Antero Greco, O Estado de S.Paulo

22 de junho de 2015 | 02h33

O que está no parágrafo acima vale para circunstâncias normais. Pois, como sinal dos tempos, foi com certa reverência que se aguardou o duelo da noite de ontem, no encerramento da fase de grupos da Copa América. Parecia que o time de Dunga levaria um escorregão continental numa casca de banana, ou melhor, num bagaço de uva, diante da Vinotinto. Como castigo, faria as malas e voltaria para casa junto com Neymar. Medo!

Os venezuelanos deram um susto apenas, quando marcaram o gol, minutos antes do final. Só na bacia das almas levaram preocupação para Jefferson (rebateu na cobrança de falta do gol) e companheiros. Na maior parte do tempo, encolheram-se, à espera de contragolpes, e perderam para rival que não jogou além do gasto, como de praxe e tem sido característica ultimamente.

Para ficar na linguagem usual, a seleção ficou no tradicional feijão com arroz. Exibição frugal, sem fazer com que os torcedores lambessem o beiço, tampouco provocou indigestão, apesar do ligeiro sobressalto. Ganhou por 2 a 1, segue adiante e, assim, deu xô! na zebra. Só não precisava Dunga tirar Robinho e Firmino para colocar Marquinhos e David Luiz. Quatro zagueiros!

Vencer foi obrigação. Mesmo que o Brasil da atualidade não encante nem passe de time comum - e sem Neymar -, a superioridade histórica sobre a Venezuela deveria impor-se. Roteiro seguido à risca até os 38 da etapa final. Antes do gol de Fedor (sem trocadilho), a turma da amarelinha da CBF mandou na partida, ditou o ritmo, a ponto der relaxar em alguns momentos.

O desempenho foi superior àquele do meio da semana contra a Colômbia. Vergonhoso se repetisse atuação do gênero. Com a ausência do principal jogador, Dunga pôde observar como se comportaram eventuais candidatos a protagonista. Na soma, Robinho deu conta do recado. O veterano saiu do banco para provar que sabe agitar: correu, dividiu, deu passes, catimbou. Passou recado ao chefe de que está na briga, no mínimo como coadjuvante.

Outro que voltou a ganhar pontos foi Thiago Silva. O ex-capitão marcou um lindo gol, na abertura do placar, e como de hábito foi sóbrio na defesa. Já Philippe Coutinho ficou aquém, assim como William. Ambos despontam como astros em potencial no processo de reformulação do time; todavia, ficam na média, não rompem para cima a linha da regularidade. Firmino também, com uma diferença em favor dele: faz gols com frequência. Deixou o carimbo de artilheiro outra vez.

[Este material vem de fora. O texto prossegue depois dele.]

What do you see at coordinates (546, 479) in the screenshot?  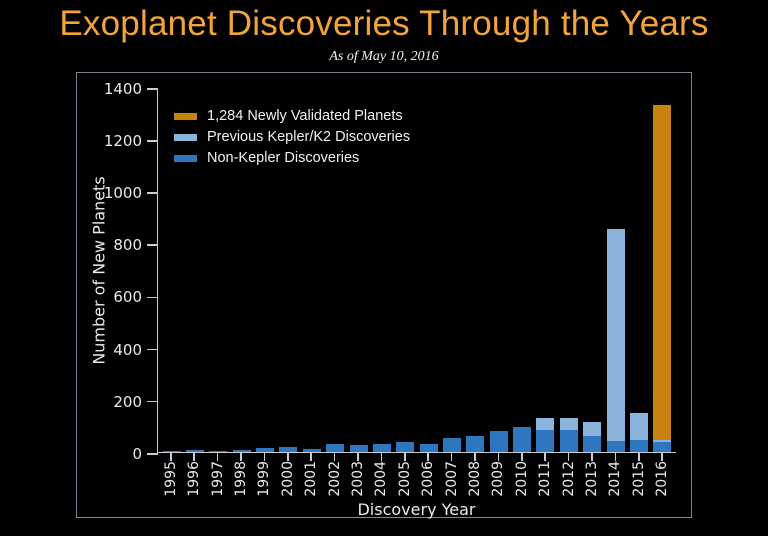 I see `x-tick-label: 2011` at bounding box center [546, 479].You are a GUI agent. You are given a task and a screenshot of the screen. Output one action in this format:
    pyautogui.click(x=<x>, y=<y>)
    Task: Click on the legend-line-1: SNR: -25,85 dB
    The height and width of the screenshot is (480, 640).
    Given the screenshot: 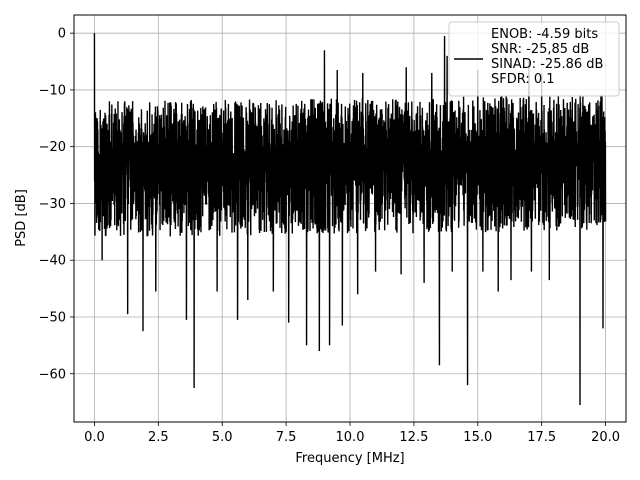 What is the action you would take?
    pyautogui.click(x=540, y=50)
    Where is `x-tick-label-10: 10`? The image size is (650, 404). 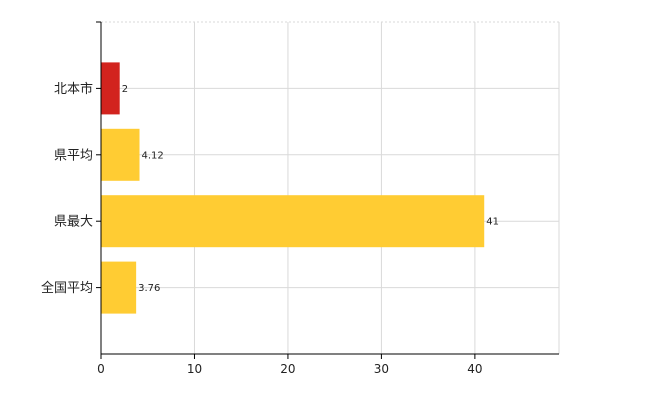 x-tick-label-10: 10 is located at coordinates (194, 369).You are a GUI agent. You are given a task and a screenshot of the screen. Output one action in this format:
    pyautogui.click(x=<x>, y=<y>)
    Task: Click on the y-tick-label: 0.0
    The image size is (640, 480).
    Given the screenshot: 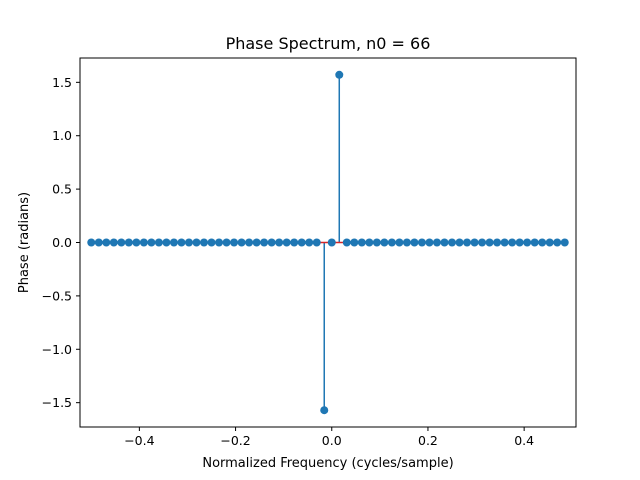 What is the action you would take?
    pyautogui.click(x=62, y=242)
    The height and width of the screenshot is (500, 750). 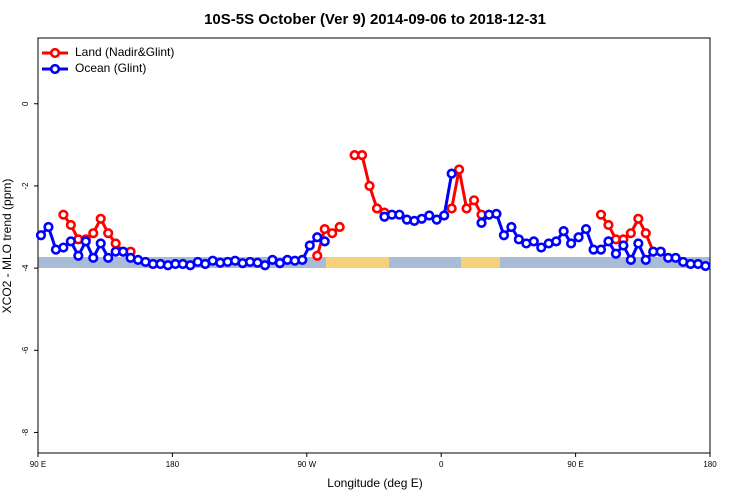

A defesa não comprometeu, Daniel Alves e Filipe Luís apoiaram mais (sem brilho), Elias e Fernandinho não largaram a tarefa da marcação. Merece atenção Jefferson; qualidade e experiência lhe sobram. Ainda assim, na seleção demonstra menos segurança do que no Botafogo. Não excluiria a possibilidade de Dunga fazer testes - não na Copa América, mas em amistosos.

O Brasil espantou fantasma da desclassificação precoce, e isso seria terrível. Treinador e atletas recebem tempo adicional para construírem conjunto confiável, mesmo sem Neymar. É o que se espera.

Tropeço. O São Paulo de Juan Carlos Osorio ensaia variações, na forma de jogar e na escalação. Por opções do técnico e por fatores extraordinários (contusões, suspensões, negociações), entrou modificado para pegar o Avaí no Morumbi. Abriu vantagem com Souza, teve o controle, sem exuberância, cedeu empate no fim. O Brasileiro de 2015 promete desmentir prognósticos.